Old as celebrity is we have also to recognize its spread in recent years. Since the late 1980s we have had the creation of new celebrity magazines (Hello! 1989, OK! 1992) and a host of other glossy magazines in the 1990s; we have had the spread of satellite and cable television around the world we have had the internet. The flood of information assailing us is now quite ridiculous and celebrity has become an ever more important means of selling different products in this crowded market place.

The proliferation and antiquity of celebrity can make analyzing it hard. To what does the word refer? If so many people can become celebrities, of sorts, is not its meaning diluted? Moreover there are so many routes to celebrity, some of which entail personal greatness, talent and suffering, and others which appear less arduous and demanding. Another way of putting this is that celebrity is also clearly quite arbitrary, avoiding all sorts of wonderful, talented and great people.

And then there is the problem of using the term in the right way to talk about fame in different eras. When we talk about Barak Obama’s fame, or celebrity, these days, does it mean the same thing as Margaret Thatcher’s or Ronald Reagan’s in theirs? What about Churchill or Roosevelt’s? Gladstone or Wilberforce’s? What about Mandela, whose fame covers so many decades? How can we write about Dr Barnado’s self-publicising work, and present day public relations firms, in ways which accurately convey the similarities in their goals and methods but also recognizes the profound differences in the audiences, technologies, business models and institutions with which they worked?

I have no answers for these problems yet, just some inclinations. Olivier Dressen’s work on celebrity as a form of capital provides a useful framework for understanding how celebrity in one arena can bleed across into others. Importantly he insists that we have to distinguish celebrity capital from symbolic capital. It is easy to confuse the two, but the latter is about recognition, whereas celebrity is about recognisability.

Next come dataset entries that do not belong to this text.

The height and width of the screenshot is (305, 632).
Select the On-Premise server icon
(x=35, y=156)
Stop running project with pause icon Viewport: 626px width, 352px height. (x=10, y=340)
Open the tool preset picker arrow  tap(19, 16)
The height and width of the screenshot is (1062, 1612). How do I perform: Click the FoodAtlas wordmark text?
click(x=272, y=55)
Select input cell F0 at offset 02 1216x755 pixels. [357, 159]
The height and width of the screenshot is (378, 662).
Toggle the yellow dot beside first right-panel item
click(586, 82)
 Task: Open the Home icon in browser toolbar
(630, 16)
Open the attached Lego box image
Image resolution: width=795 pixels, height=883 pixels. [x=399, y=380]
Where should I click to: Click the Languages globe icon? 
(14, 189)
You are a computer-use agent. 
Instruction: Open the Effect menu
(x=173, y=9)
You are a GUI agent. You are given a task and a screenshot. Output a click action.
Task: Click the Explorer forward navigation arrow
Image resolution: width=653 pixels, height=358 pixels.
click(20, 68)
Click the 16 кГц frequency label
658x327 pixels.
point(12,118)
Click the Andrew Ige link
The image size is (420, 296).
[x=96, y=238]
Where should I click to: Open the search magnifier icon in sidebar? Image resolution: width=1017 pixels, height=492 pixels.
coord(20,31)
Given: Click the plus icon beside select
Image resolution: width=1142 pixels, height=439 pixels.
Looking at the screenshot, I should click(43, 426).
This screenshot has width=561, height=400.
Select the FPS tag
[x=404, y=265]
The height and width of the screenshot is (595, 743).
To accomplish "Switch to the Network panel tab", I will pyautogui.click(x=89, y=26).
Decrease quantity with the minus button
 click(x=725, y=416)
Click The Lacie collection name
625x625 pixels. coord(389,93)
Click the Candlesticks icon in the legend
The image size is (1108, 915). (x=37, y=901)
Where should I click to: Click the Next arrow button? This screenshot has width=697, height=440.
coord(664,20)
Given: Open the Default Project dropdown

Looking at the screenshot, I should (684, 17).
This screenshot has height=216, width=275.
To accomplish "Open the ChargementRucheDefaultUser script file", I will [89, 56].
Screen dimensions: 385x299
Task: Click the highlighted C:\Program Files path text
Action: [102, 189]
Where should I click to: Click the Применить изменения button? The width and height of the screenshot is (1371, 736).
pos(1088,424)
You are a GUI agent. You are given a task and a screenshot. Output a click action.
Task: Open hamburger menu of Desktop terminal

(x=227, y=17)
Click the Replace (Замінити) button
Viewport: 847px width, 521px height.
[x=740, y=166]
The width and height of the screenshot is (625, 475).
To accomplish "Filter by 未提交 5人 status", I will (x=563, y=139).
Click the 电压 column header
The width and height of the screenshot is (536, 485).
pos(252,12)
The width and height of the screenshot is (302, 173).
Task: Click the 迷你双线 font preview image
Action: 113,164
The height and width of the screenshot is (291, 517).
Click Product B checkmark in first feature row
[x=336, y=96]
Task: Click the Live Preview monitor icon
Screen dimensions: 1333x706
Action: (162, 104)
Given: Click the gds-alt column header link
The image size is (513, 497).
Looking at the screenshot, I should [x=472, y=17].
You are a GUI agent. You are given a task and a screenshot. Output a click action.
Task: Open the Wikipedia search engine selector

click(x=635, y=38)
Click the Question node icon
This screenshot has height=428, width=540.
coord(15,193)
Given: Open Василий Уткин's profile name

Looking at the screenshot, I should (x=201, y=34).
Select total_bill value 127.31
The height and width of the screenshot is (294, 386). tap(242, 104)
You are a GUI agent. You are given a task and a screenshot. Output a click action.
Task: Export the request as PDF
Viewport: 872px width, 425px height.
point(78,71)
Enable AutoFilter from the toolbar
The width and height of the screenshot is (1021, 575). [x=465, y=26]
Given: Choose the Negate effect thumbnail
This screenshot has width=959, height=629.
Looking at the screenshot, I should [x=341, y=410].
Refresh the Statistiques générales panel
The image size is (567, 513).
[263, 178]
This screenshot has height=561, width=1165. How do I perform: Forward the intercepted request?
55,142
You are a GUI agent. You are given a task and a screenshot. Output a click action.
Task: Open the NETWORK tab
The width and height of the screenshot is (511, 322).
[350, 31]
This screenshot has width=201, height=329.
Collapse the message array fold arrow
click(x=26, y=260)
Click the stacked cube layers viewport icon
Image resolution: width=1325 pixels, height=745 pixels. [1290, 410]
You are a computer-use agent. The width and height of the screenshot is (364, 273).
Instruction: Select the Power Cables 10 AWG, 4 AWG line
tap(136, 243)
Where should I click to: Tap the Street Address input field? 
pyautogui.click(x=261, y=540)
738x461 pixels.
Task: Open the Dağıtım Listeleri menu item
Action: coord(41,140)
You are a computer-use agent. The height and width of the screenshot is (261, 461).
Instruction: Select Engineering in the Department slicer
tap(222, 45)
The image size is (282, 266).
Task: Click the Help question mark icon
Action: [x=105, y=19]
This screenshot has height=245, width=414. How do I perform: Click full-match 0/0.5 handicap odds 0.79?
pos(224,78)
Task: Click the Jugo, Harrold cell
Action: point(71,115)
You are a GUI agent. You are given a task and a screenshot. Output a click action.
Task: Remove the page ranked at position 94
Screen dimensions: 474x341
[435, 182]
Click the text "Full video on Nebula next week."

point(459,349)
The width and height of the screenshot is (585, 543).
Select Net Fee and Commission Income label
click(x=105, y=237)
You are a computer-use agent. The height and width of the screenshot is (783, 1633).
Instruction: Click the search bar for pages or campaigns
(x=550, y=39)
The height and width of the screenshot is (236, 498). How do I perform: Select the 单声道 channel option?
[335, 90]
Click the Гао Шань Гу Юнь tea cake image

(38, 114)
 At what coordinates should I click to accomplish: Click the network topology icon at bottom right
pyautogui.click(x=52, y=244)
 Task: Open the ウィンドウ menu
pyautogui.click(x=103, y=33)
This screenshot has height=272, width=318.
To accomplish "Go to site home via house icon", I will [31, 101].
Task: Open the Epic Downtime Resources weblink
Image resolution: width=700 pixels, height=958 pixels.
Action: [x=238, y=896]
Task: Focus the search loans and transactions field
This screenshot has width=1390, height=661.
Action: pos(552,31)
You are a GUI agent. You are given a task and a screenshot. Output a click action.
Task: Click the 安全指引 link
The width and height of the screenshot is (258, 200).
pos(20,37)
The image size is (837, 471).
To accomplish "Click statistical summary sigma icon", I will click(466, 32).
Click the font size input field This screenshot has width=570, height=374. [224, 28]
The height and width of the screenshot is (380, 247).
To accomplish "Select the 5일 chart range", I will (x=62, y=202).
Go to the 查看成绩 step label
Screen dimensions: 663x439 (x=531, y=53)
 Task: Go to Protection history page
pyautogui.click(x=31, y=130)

With respect to the definition, I do not find Turner’s definition of a celebrity as someone whose personal life draws more attention than their professional life convincing. It does not, for me, explain the attention given to people like Usain Bolt relatively little of which is about his personal life and so much of which is about his extraordinary speed. And who is likely to be interested in Michael Buerk’s personal life, or David Attenborough’s, when their professions are interesting enough? Likewise Boorstin’s famous aphorism denies the achievements that can precede, and accompany, fame. I’m moving instead towards a definition that recognizes the role of an associated industry of agents, PR people and managers. This would mean defining celebrity as referring to people in the public eye whose presence / appearance is managed to earn money for other people.

I have no solution yet to the need to come up with more precise categories of celebrity, or those of avoiding writing about celebrity ahistorically or anachronistically. The best I can suggest is that we recognize the great variety and scales of fame, the different arenas in which they operate and the structures and institutions which mediate different public’s awareness of them. The challenge we face in tracing a history of interaction between fame and international development, which spans so much time, and so many social arenas is being able to trace the similarities, continuities and differences across so them.